Был ли это он, тот человек из деревни, которого он много месяцев спустя снова узнал, как ему показалось, в худом, как призрак, силуэте, висящем на колючей проволоке?

Он понимал, что ответов нет, остались одни вопросы.

Когда он шевельнулся на куче угля, чтобы сменить положение, из кармана его штанов выпал клочок бумаги. Старик ощутил мгновенный, волной затопивший его ужас. Только секунду спустя он осознал, что это было чувство безмерного счастья.

Он все время носил этот листок с собой, что-то внутри говорило старику об этом. На белом клочке было ее имя и короткая надпись, старик был в этом твердо уверен. Было там и название улицы, если он правильно помнил, дважды подчеркнутое.

Рука его задрожала, он смял листок, зажал в кулаке, а потом снова раскрыл его, глядя, как превратившаяся в темный хрупкий комок бумага медленно соскальзывает вниз, в узкую щель между черными кусочками, и теперь была видна лишь гора угля — грязного и блестящего.

Его охватила паника, он принялся копать, рыть, отчаянно погружая руки в черную глубину. Вот пальцы его что-то нащупали, схватили и вытащили из кучи. Был ли это его листок?

Да, он чувствовал, что это бумага, и был поэтому совершенно счастлив. Клочок выделялся из темноты бледным пятном, был светлее, чем влажные, затянутые паутиной стены, чем раскрошенный пол подвала, чем вся серая пустота этой бесконечной ночи.

Он ощутил желание развернуть то, что держал в руке, и прочитать — один-единственный, последний раз.

Сквозь туман в его мозгу всплыл третий Мюллер, совсем молодой человек, лежавший на носилках, поставленных на краю перрона.

И послышались голоса.

Он знал, что один из них принадлежал ему.

— Скажи, как тебя зовут.

Вместо ответа молчание.

— Скажи мне, откуда ты.

Ответил ли он что-нибудь? Смысл ответа не доходил до него.

— У тебя есть чем писать?

— Да.

— Сможешь отправить за меня письмо?

— Наверное.

— Оно почти готово.

— Я не знаю.

— Это для семьи.

— Я не знаю.

— Они еще не знают, что я умираю.

Он всегда думал, что в последние часы перед человеком проходят самые важные моменты его жизни, и тогда можно абсолютно спокойно взирать на них, ибо они не имеют больше никакого значения.

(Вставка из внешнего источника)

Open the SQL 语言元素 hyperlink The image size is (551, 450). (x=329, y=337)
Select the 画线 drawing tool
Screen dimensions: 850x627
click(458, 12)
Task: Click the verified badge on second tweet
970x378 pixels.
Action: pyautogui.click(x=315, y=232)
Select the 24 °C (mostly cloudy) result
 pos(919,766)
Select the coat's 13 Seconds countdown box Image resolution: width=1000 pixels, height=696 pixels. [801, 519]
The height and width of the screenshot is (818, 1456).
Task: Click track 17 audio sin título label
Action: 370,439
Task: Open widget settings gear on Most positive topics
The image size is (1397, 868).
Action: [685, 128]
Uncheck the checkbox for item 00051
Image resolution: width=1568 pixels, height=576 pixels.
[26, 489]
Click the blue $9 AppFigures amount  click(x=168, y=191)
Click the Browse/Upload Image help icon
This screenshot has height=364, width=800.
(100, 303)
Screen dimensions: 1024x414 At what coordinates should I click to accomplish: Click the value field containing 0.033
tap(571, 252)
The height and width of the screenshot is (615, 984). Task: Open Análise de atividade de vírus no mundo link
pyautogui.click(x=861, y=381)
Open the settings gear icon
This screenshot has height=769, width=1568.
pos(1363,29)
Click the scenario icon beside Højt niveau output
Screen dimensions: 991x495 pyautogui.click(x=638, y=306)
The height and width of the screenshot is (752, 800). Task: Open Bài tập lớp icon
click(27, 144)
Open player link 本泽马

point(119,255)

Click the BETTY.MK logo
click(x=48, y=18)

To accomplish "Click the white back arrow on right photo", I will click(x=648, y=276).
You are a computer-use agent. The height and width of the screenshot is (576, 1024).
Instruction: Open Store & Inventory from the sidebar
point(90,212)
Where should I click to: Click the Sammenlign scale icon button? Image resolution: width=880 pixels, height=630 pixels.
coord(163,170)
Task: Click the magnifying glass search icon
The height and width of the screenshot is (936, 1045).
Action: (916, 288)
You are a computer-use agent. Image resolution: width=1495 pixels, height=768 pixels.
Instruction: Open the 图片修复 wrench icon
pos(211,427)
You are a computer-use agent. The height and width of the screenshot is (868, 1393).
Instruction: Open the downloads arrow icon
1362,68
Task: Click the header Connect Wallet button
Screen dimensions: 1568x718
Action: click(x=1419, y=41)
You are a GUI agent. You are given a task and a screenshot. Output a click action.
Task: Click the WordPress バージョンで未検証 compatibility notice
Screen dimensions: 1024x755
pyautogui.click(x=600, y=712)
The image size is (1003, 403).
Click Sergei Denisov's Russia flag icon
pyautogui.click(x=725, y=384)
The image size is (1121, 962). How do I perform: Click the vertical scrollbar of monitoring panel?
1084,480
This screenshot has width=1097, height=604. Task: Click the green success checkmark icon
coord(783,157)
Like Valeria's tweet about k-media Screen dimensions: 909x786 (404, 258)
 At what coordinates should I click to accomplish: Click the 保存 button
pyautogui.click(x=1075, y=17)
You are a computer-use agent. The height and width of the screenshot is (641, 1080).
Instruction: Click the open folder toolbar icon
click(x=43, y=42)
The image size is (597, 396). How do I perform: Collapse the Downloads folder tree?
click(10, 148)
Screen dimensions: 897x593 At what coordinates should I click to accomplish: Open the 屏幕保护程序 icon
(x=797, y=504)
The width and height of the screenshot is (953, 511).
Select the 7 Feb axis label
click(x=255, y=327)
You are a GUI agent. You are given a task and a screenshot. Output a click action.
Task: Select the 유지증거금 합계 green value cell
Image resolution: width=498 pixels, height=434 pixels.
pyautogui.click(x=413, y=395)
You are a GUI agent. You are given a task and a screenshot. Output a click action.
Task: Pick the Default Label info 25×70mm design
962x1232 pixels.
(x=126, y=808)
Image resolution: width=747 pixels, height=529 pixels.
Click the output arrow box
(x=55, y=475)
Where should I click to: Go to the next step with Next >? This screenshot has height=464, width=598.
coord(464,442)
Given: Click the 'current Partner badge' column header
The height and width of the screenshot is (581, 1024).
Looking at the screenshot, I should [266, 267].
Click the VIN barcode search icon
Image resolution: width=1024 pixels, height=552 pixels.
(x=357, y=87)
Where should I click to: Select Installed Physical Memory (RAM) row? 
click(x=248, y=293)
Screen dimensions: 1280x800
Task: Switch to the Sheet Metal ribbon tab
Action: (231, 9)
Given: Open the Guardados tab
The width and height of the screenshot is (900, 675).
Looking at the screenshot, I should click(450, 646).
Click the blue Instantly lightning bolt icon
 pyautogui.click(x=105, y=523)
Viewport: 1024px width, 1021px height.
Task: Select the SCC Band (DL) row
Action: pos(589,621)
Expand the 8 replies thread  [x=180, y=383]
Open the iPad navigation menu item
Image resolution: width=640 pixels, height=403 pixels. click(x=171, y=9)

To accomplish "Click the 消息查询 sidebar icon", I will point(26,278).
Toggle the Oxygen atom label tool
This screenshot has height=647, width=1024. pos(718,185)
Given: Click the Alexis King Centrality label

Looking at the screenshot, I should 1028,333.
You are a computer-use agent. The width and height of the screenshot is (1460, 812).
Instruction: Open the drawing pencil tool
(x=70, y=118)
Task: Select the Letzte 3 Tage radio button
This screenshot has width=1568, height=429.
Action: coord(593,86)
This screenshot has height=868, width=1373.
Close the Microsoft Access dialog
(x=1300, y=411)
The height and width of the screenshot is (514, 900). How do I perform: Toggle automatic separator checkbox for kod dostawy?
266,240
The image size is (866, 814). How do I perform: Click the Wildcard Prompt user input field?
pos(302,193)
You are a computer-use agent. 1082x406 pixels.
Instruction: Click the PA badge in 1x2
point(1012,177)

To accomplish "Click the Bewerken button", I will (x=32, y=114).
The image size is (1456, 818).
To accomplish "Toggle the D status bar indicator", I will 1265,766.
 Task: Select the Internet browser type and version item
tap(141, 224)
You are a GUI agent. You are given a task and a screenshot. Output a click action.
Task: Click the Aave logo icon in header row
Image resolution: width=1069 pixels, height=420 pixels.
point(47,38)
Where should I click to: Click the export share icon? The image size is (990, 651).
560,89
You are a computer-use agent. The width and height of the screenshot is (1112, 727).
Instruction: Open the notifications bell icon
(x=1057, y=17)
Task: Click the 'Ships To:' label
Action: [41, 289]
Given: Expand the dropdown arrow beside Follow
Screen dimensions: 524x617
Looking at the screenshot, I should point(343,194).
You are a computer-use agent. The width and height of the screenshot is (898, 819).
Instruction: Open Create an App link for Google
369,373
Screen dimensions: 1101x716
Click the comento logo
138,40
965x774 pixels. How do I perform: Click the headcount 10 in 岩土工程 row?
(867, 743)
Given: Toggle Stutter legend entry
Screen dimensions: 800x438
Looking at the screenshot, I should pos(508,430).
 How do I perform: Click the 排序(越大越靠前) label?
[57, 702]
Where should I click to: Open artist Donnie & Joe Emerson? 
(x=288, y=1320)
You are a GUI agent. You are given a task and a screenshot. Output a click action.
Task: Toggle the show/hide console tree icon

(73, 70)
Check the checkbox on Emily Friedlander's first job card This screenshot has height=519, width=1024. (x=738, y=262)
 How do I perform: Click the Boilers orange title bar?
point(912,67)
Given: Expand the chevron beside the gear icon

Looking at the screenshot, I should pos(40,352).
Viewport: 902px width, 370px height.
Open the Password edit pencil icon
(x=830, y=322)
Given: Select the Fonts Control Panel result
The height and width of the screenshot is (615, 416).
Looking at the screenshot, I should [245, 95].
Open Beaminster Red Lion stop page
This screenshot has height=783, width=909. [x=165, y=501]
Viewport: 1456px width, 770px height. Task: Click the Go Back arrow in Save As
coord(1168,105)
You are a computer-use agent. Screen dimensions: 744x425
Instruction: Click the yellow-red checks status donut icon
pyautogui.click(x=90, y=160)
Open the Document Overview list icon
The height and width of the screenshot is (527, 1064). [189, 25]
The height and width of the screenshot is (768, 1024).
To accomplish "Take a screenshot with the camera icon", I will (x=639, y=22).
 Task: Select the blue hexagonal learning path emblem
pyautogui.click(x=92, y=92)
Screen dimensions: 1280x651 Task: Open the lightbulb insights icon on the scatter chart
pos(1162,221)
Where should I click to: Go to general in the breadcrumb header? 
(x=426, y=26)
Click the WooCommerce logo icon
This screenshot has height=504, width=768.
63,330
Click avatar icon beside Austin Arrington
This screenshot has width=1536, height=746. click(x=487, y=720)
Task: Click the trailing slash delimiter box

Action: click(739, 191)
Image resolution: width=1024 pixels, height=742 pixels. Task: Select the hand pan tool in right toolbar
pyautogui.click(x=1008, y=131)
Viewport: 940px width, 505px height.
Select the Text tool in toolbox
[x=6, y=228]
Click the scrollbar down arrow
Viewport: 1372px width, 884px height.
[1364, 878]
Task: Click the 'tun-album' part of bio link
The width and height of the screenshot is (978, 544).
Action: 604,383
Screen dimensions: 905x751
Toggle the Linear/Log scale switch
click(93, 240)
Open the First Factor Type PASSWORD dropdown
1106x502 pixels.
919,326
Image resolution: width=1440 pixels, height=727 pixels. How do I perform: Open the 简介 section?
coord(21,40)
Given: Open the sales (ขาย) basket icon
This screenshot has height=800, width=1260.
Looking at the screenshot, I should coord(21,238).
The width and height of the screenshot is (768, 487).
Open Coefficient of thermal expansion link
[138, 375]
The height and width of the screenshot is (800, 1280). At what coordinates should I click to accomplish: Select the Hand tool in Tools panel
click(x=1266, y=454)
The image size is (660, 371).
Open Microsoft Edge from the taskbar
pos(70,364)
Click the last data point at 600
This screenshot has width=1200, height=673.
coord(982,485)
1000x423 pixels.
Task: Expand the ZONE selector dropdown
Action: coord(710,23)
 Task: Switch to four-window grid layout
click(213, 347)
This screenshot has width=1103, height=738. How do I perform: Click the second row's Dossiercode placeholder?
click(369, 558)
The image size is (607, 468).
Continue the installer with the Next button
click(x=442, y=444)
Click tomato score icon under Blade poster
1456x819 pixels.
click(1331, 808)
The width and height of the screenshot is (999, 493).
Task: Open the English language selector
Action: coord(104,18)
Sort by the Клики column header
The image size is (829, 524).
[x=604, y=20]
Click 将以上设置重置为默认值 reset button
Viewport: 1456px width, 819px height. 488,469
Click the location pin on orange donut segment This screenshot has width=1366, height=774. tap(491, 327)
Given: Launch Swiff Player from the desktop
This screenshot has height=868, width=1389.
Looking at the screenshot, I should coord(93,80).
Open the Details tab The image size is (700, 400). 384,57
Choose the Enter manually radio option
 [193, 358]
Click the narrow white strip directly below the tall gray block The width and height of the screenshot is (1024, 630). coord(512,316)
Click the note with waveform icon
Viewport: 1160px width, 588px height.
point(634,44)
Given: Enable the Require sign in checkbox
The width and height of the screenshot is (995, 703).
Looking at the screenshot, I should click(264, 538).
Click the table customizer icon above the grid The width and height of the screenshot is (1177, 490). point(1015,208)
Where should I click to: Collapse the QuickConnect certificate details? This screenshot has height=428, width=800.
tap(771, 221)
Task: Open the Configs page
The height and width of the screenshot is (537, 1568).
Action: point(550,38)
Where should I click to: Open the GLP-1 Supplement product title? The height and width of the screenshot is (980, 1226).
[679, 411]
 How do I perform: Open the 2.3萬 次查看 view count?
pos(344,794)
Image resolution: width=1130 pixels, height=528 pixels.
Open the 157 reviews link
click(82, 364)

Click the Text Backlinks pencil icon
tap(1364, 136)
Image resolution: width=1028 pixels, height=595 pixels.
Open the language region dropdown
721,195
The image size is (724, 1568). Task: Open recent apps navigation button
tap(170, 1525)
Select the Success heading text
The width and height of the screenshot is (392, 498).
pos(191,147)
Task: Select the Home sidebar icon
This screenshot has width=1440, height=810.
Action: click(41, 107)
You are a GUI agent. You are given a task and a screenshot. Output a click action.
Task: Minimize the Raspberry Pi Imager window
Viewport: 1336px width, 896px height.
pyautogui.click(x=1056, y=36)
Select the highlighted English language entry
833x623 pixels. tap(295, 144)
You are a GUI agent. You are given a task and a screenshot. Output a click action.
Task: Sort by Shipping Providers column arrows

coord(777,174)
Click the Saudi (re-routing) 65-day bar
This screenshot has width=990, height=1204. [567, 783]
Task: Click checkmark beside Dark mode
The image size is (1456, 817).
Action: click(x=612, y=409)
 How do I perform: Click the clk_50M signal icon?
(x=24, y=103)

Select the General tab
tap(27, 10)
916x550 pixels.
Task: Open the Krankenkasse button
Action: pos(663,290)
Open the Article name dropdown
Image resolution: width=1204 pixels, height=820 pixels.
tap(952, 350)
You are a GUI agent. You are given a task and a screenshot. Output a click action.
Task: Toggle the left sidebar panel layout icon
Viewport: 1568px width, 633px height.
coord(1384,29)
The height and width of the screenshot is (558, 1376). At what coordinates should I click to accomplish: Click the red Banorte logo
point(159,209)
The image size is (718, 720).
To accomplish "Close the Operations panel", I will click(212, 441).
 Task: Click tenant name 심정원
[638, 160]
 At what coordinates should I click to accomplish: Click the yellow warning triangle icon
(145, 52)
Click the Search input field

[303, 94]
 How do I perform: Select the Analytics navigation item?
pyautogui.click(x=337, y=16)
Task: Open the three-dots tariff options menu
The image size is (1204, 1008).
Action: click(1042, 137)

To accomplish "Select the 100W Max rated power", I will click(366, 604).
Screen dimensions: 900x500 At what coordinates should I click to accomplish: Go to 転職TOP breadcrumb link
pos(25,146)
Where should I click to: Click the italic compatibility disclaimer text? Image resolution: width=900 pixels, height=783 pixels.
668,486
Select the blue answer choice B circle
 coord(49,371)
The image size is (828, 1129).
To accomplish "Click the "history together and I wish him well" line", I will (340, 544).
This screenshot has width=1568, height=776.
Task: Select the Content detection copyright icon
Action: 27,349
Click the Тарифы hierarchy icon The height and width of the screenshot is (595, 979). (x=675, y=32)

Он был дважды женат и несколько раз путешествовал, был в Венеции, на Капри, в Австрии и Ирландии. В пятидесятых годах он пережил падение со строительных лесов, куда забрался только из пьяного озорства. Он был большим любителем поиграть в скат. Тысячи дней проработал он на почте.

Старик тихо и неподвижно лежал, ожидая, что явится еще что-то, но ничего не происходило.

Наступил рассвет. Он осторожно поднял голову навстречу свету, покрывшему все вокруг своими отблесками — кирпичный цоколь дома напротив, штабель ящиков из-под зелени, на дне которых среди клочков оберточной бумаги виднелись увядшие стебельки, велосипеды, бутылки, отпиленные деревяшки и деталь автомобильной жести, в которой что-то отражалось, наверное синева неба.

Потом хлынул свет.

Он лился быстрее, чем старик мог предположить, он наполнял комнату, ослепительным сиянием проползал между вещами, уносил с собой.

Руки его скользнули по телу, по материи, в какую оно было обернуто. Ладонями он ощутил прохладу простыни и сжал пальцы в кулаки.

Он напрягся изо всех сил. Дышать стало так же трудно, как подтянуться на руках. Слишком тесным, слишком грубым было это тело, чтобы вместить в себя еще хоть малую толику времени: оно было на исходе, и он чувствовал это, как чувствовал и страшную тоску, несмотря на все усилия, которых он все еще не желал прекращать.